About this exercise. In the records below, find the line with "Where should I click to: Click the 新窗口打开" and the line with "At what coordinates"; return exactly those lines and every line between them.

Pixel coordinate grounding data
-- Opening Marker --
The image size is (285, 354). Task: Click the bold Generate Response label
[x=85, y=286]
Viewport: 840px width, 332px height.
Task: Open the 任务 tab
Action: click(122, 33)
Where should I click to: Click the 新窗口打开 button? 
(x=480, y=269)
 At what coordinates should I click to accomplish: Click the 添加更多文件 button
-- Closing Marker --
-- Opening Marker --
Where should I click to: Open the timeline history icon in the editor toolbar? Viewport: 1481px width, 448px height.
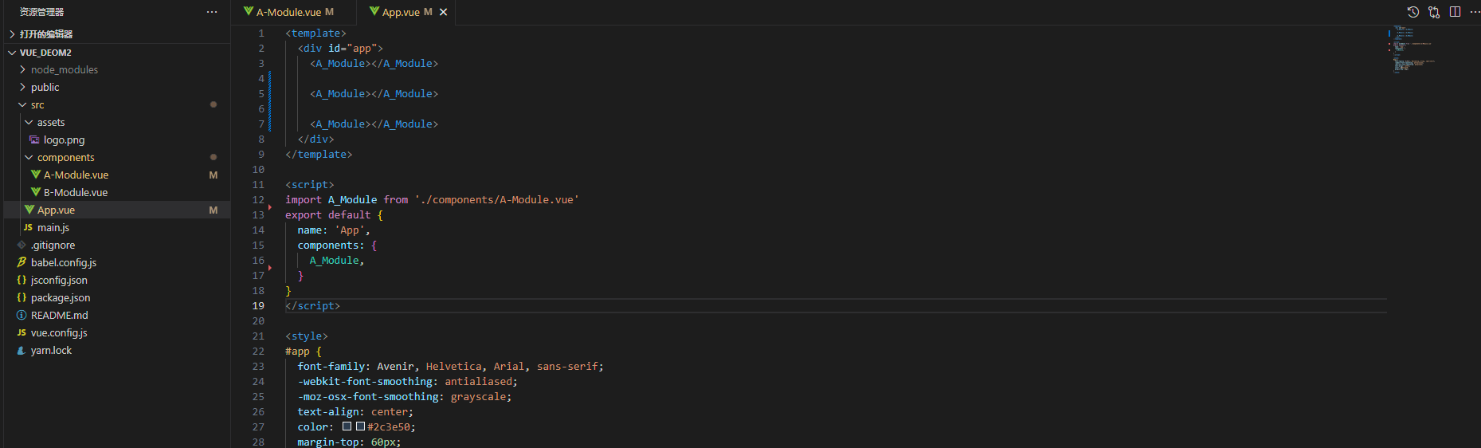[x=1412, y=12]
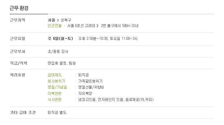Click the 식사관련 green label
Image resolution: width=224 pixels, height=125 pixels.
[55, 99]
-- Closing Marker --
-- Opening Marker --
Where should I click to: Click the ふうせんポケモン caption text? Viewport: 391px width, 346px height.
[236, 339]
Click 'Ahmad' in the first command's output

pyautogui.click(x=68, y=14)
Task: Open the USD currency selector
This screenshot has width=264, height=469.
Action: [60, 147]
-- Closing Marker --
Answer space.
Where should I click to: Click the 新窗口打开 button? 
(x=480, y=269)
 At what coordinates should I click to accomplish: Click the 添加更多文件 button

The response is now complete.